On Wed, 5 Jul 2006, php@xxxxxxxxxxxxxxx wrote:
Hello all, According to the PHP Manual, when require or require_once failes, an E_ERROR is triggered: "require() and include() are identical in every way except how they handle failure. include() produces a Warning while require() results in a Fatal Error." (With 'Fatal Error' being a link to E_ERROR). Thing is, when using a custom error handler via set_error_handler(), it appears to be triggering an E_WARNING, not an E_ERROR. Using PHP 5.1.4 under Linux. There are one of three possibilities: I am suffering from a lapse in lucidity (common), the manual is wrong (possible), or PHP is broken somehow (unlikely).

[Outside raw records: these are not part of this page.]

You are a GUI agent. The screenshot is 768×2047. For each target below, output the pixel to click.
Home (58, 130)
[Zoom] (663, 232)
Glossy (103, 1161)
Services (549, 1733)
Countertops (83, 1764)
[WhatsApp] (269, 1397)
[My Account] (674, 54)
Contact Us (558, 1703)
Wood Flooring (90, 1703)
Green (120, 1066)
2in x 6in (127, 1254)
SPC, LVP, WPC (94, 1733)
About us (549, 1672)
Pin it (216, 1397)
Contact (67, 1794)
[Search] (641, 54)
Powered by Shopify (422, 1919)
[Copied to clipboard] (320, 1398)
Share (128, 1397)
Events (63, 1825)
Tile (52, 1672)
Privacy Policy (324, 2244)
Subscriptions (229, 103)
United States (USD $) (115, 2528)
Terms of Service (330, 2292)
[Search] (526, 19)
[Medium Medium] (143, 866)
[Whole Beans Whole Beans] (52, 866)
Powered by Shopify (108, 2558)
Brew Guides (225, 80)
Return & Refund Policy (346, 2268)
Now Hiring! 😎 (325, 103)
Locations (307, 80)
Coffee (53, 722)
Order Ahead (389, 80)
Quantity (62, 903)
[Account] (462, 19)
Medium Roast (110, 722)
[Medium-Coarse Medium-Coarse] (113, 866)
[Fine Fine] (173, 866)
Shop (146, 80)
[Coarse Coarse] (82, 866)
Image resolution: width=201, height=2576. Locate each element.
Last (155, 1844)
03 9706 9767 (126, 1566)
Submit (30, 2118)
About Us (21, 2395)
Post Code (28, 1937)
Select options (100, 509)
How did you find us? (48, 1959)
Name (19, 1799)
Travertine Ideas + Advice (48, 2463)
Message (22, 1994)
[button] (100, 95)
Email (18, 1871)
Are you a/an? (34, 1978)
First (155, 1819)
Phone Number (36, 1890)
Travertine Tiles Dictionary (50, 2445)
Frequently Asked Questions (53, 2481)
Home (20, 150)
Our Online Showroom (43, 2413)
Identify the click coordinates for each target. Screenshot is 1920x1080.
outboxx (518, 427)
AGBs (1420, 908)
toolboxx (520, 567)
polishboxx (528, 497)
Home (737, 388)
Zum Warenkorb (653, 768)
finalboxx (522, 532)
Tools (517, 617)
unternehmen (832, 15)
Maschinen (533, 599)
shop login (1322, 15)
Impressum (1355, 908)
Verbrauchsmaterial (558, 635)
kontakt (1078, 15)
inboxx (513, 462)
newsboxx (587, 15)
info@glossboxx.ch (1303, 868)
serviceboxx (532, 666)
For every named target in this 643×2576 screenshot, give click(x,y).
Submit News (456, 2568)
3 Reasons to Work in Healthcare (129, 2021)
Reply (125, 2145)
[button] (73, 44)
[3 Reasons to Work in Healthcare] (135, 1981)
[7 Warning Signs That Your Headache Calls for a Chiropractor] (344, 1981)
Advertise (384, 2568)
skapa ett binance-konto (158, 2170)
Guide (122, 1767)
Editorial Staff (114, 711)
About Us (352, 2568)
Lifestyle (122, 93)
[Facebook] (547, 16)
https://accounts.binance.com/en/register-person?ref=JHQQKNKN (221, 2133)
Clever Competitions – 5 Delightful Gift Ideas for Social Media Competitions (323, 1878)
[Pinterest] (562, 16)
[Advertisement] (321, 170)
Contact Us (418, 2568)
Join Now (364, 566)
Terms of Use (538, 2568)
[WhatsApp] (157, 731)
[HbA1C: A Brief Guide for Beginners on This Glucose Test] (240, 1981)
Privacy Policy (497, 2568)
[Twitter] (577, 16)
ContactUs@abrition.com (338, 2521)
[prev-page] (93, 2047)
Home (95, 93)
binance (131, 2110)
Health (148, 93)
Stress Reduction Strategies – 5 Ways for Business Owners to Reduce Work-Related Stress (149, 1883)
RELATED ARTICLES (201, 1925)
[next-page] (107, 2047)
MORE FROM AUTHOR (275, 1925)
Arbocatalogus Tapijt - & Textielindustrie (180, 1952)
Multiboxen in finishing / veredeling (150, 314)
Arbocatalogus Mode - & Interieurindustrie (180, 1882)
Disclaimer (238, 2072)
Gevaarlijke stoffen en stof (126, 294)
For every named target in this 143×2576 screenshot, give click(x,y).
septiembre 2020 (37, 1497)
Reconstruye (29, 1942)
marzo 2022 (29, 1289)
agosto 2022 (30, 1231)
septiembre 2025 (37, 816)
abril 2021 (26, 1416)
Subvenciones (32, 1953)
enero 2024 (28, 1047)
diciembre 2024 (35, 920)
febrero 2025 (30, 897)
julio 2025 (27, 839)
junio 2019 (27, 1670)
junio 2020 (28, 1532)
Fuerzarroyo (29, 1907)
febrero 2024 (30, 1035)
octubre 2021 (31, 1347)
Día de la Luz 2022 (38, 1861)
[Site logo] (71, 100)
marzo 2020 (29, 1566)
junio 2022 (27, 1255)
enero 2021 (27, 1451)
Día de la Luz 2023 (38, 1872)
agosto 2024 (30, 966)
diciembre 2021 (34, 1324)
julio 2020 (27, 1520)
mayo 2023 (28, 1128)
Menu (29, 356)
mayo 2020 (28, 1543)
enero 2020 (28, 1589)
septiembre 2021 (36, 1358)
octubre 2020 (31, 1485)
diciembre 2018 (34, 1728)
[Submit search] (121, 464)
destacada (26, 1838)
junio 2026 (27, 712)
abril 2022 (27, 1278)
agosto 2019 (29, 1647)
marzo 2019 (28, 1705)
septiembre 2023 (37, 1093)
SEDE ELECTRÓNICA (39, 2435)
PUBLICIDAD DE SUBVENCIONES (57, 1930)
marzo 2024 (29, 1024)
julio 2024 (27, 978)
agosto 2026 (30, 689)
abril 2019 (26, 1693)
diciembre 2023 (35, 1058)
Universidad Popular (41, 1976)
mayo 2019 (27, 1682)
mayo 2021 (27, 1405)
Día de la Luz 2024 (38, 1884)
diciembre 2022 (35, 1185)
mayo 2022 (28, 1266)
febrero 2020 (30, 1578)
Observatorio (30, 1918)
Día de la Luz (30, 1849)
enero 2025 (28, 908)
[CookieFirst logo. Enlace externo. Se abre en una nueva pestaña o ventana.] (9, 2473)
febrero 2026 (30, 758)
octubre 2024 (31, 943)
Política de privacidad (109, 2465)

I'm guessing it's the first, but what am I doing wrong? I'd like to get a second opinion before submitting a bug. I searched bugs.php.net but was unable to find anything relevant for 5.1.4. Code: function default_error_handler($code, $error, $file, $line) { switch ($code) { case E_ERROR: die ("Error: $error"); case E_WARNING: die("Warning: $error"); default: die("Something else entirely: $error"); } }
What happens if you put breaks after the die()? This shouldn't be necesary, but it wouldn't hurt to try. ;-)
As I see in the example of the PHP manual, a break is put even after an exit(1) call.
set_error_handler('default_error_handler'); require('This file does not exist. At least not here!');
Have you tried this handler with something more fatal, like a missing semi-colon or a } missmatch?